Le Sénat examine ce mardi 18 février une proposition de loi pour interdire tout signe religieux dans les compétitions sportives.
Actuellement, chaque fédération établit ses propres règles.
Le débat était revenu sur le devant de la scène avant la cérémonie d’ouverture des Jeux olympiques de Paris, l’été dernier, quand l’athlète française Sounkamba Sylla avait laissé éclater sa colère sur les réseaux sociaux. Sélectionnée pour le relais féminin 4×400 m, elle avait dû porter une casquette pour dissimuler son voile, à la demande de sa fédération. C’est pour éviter ce genre de situations que les Républicains (LR) ont déposé au Parlement une proposition de loi visant à interdire le « port de signes religieux ostensibles » dans les compétitions sportives. Les sénateurs en débattront ce mardi 18 février.
Les compétitions sportives sont un moment de représentation d’un club (…) et pas d’une appartenance politique ou religieuse
Les compétitions sportives sont un moment de représentation d’un club (…) et pas d’une appartenance politique ou religieuse
Michel Savin, sénateur LR de l’Isère
Dans le détail, le texte (nouvelle fenêtre) prévoit d’interdire à tous les sportifs, professionnels comme amateurs, de montrer par leur tenue leur appartenance à une religion. Toutes les compétitions organisées par les « fédérations sportives et les associations affiliées », aux échelons départementaux, régionaux et nationaux, seraient concernées. En juin, peu avant la dissolution, la Commission de la culture, de l’éducation, de la communication et du sport de l’Assemblée nationale avait élargi l’interdiction aux tenues « manifestant ostensiblement une appartenance politique ».
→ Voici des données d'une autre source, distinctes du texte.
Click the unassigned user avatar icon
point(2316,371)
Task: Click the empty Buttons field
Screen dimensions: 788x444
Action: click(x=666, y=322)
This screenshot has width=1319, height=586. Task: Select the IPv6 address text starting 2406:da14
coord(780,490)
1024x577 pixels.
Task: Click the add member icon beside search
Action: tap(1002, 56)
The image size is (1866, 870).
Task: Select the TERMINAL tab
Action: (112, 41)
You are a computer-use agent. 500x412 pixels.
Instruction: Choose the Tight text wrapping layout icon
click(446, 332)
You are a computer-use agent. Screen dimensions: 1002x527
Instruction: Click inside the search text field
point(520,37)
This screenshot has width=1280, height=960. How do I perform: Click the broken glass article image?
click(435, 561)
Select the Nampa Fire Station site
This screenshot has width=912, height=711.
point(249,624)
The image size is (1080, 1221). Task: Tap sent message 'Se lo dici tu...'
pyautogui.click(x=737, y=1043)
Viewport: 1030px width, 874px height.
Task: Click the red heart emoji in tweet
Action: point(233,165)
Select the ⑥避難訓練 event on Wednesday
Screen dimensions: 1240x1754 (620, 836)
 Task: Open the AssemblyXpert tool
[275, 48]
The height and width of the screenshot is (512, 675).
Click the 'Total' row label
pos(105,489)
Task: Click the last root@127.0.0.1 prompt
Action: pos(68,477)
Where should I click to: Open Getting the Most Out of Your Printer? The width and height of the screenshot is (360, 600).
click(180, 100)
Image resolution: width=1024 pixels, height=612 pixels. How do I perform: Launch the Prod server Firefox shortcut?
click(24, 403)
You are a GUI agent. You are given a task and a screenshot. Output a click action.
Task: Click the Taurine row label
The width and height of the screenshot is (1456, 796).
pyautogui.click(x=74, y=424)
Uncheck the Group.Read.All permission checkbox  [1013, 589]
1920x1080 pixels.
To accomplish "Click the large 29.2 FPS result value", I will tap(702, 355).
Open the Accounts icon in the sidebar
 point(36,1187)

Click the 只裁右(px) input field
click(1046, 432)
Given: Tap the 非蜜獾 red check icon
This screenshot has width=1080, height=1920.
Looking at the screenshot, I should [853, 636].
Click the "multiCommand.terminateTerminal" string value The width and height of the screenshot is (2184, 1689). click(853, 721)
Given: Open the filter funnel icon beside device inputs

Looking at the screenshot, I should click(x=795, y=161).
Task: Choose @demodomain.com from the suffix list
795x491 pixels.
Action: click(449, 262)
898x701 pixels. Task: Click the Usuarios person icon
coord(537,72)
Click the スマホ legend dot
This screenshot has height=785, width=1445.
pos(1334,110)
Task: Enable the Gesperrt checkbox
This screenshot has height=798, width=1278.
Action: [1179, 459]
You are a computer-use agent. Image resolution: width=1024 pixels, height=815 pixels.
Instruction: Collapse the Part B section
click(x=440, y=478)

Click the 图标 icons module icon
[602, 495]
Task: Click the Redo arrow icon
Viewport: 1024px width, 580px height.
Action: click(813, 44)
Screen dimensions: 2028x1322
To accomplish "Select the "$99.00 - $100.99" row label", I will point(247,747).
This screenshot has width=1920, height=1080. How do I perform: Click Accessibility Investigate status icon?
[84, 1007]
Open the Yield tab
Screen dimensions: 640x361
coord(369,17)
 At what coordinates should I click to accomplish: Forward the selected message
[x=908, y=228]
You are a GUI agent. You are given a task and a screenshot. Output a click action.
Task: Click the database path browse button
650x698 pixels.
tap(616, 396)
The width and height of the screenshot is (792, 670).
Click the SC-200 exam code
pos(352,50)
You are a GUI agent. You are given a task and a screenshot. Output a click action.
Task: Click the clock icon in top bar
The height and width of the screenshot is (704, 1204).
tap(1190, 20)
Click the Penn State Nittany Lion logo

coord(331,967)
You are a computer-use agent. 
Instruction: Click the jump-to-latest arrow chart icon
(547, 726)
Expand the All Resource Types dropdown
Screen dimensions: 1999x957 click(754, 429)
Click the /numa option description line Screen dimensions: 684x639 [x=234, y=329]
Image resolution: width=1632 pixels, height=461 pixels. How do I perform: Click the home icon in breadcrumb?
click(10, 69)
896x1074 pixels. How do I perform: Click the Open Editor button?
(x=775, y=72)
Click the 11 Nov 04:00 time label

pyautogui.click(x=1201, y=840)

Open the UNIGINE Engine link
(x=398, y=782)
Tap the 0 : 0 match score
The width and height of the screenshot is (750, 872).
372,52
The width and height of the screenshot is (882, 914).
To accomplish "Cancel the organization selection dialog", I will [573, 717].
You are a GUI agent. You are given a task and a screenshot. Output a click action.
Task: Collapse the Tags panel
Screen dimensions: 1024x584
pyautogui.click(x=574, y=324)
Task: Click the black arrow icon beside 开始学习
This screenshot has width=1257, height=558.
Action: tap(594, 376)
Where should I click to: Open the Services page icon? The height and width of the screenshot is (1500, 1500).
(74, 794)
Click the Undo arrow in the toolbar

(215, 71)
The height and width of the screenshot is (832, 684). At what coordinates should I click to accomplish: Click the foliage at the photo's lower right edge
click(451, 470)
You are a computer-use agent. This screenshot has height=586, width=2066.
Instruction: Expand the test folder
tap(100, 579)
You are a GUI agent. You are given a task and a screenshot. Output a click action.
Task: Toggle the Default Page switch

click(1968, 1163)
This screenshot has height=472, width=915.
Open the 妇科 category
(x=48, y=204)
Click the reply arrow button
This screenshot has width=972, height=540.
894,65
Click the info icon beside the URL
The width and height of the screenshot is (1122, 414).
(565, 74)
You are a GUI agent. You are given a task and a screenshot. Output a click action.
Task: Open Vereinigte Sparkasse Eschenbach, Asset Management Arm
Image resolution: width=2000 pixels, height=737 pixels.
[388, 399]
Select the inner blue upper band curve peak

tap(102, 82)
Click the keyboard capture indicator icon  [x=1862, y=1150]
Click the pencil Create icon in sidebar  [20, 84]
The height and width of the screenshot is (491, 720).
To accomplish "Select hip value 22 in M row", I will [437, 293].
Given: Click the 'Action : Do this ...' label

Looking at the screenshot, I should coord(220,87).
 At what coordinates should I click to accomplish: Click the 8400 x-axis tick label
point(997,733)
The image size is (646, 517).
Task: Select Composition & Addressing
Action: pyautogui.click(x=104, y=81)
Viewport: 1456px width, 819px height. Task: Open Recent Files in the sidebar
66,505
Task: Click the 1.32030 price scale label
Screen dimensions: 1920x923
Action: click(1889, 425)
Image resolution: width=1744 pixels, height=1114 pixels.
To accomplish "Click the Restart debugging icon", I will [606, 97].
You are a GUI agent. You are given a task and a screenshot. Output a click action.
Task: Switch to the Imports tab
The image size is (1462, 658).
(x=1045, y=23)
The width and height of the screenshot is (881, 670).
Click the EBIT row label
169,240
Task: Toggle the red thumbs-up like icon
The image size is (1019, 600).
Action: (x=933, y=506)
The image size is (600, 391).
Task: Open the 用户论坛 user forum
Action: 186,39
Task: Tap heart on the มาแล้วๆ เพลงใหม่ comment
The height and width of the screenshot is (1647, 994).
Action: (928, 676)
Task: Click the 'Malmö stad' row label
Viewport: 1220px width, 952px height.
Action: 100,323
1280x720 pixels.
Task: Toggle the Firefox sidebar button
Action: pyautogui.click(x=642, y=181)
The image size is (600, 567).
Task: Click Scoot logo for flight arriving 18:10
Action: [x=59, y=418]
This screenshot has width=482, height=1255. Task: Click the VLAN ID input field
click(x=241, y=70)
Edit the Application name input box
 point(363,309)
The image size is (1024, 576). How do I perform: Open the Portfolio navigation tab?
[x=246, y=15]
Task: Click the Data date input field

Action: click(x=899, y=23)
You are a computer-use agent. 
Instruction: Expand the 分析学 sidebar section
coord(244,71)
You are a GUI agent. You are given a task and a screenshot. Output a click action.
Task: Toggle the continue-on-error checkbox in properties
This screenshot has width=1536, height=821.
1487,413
Le but de cette proposition de loi : mettre fin à un flou auquel font face les fédérations sportives. Actuellement, chacune peut décider de ses propres règles. Par exemple, le port du voile (nouvelle fenêtre) est autorisé pour les handballeuses, les judokates ou encore les joueuses de tennis. En revanche, les instances du rugby et du volley ont, elles, interdit les signes religieux. Début février, Michel Savin, le sénateur de l’Isère à l’origine de cette proposition, jugeait primordial, sur Public Sénat (nouvelle fenêtre), que toutes les fédérations soient soumises au même régime : « Pour nous, ce texte est nécessaire pour donner un cadre et permettre aux fédérations et à l’ensemble des pratiquants, quelle que soit leur obédience religieuse ou politique, de pouvoir pratiquer un sport. »
Dans « Bonjour ! La Matinale TF1 », l’élu assure ce mardi que cela concerne « toutes les religions » car « les compétitions sportives sont un moment de représentation d’un club, d’une ville, d’un territoire et pas d’une appartenance politique, religieuse ou syndicale donc il faut sanctuariser ce moment ».
Une harmonisation « souhaitée par beaucoup de fédérations »
Cette harmonisation est « souhaitée par beaucoup de fédérations », plaide à l’AFP une source au sein du mouvement olympique français. Le monde du sport est resté marqué par les polémiques nées avec le collectif des Hijabeuses qui revendiquait le droit de porter le voile lors des matchs de foot. En 2023, le Conseil d’État leur avait finalement donné tort, malgré un avis contraire du rapporteur.
Mais certains craignent que cela empêche certaines femmes de pratiquer une activité physique dans un club. C’est ce qu’a dénoncé sur Franceinfo (nouvelle fenêtre) Béatrice Barbusse, sociologue mais aussi vice-présidente de la Fédération française de handball : « Ce sont des conséquences désastreuses sur ces femmes : perte de confiance, déclassement, de la colère. Donc, on est en train d’exclure des femmes parce qu’autour, il y a des gens qui ne l’acceptent pas en tant qu’arbitre, en tant que dirigeant, en tant qu’entraîneur, en tant que simple spectateur. »
Aucune étude ne permet cependant de savoir combien de personnes cette réforme toucherait. Un rapport (nouvelle fenêtre) de l’Institut des hautes études du ministère de l’Intérieur (Ihemi) de mars 2022, révèle que les données collectées « échouent à montrer un phénomène structurel ni même significatif de radicalisation ou de communautarisme dans le sport ».
Les associations ne respectant pas ce principe de neutralité et de laïcité pourraient voir leur agrément suspendu par la préfecture. Enfin, la proposition de loi des Républicains, que le gouvernement devrait soutenir, invite à interdire l’utilisation d’équipements sportifs à des fins religieuses, comme pour des prières collectives dans des gymnases. Dans les prochains mois, ce sera à l’Assemblée nationale de se prononcer sur ce texte.